__WORK REQUEST__. Whenever a line in the data holds the string "Task", pull that line out.

__DATA SUPPLIED__.
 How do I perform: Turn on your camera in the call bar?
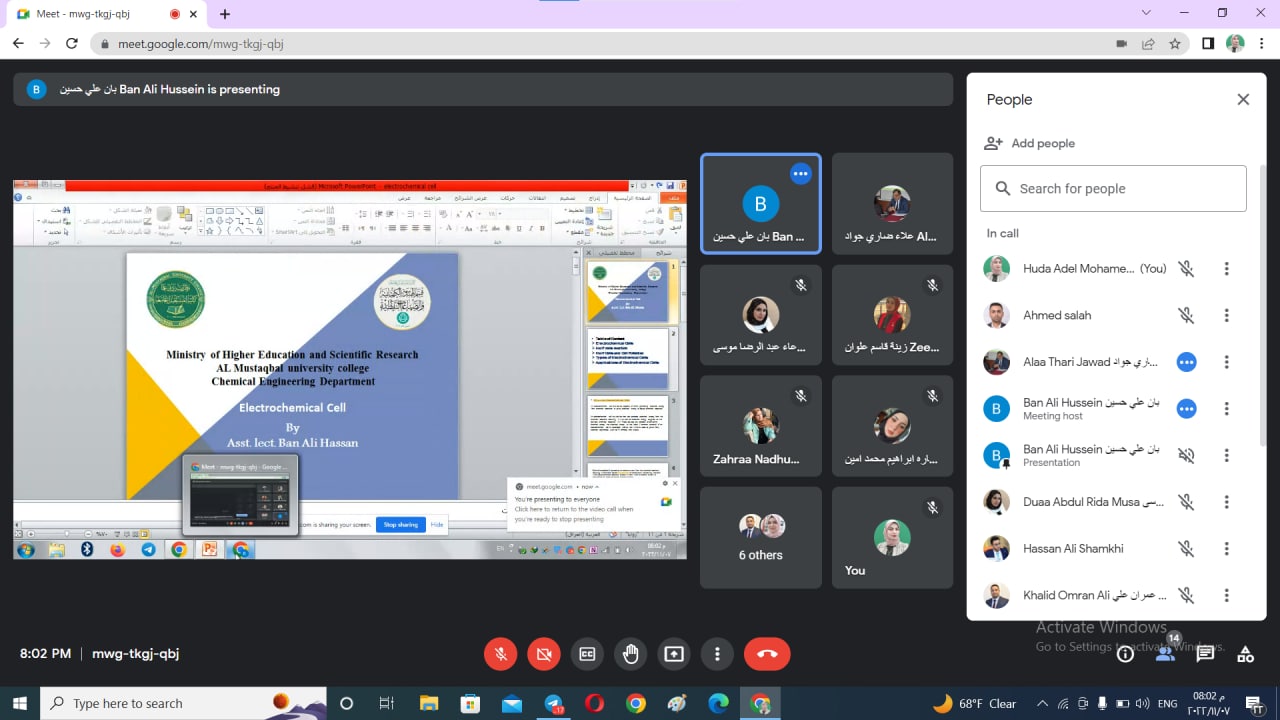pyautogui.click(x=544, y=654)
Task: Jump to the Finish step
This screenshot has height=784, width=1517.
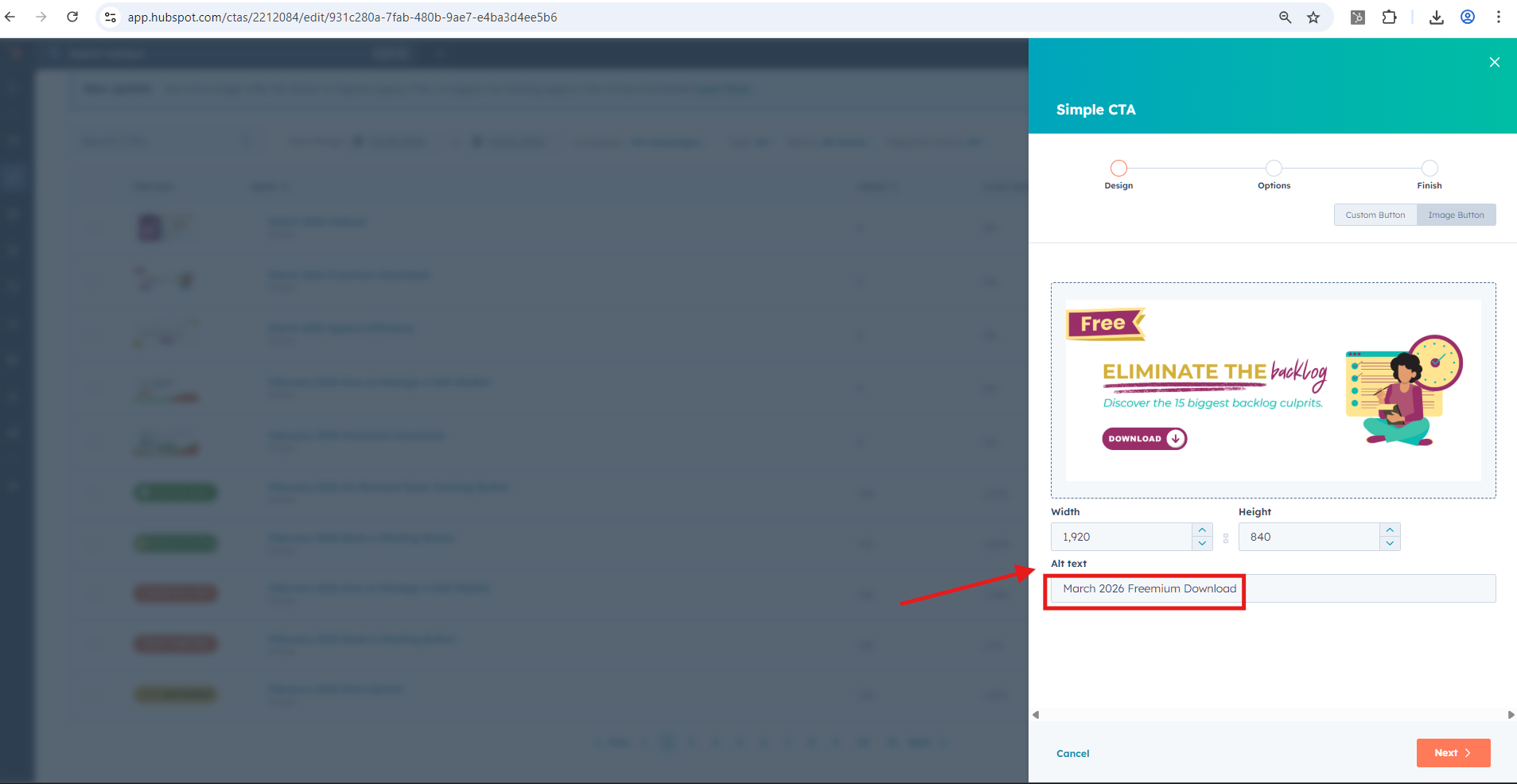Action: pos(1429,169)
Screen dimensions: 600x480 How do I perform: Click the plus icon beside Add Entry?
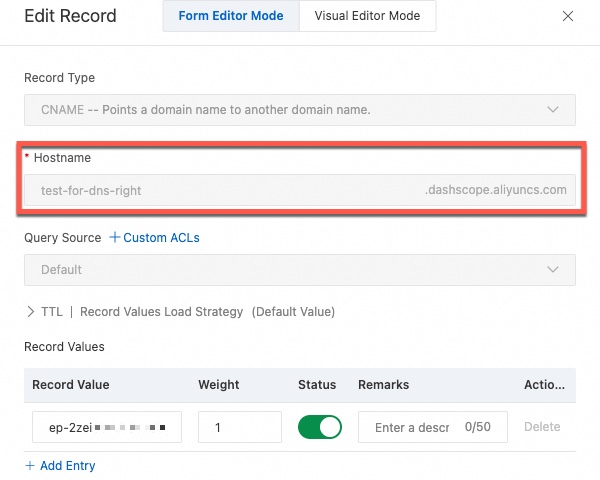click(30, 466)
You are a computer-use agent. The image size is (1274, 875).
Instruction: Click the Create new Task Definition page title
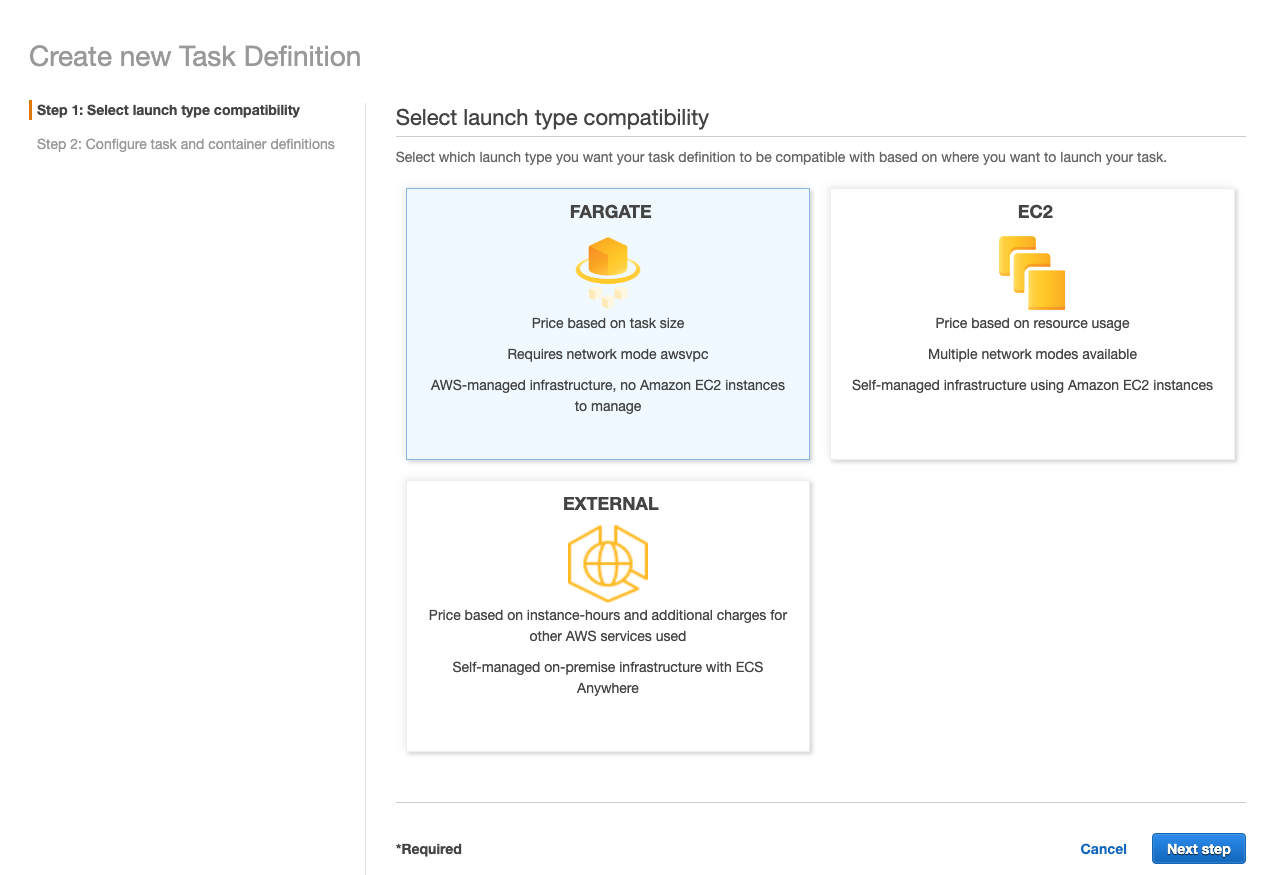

__THE ANSWER__.
Task: Jump to the Finish step
Instruction: Click the Create new Task Definition page title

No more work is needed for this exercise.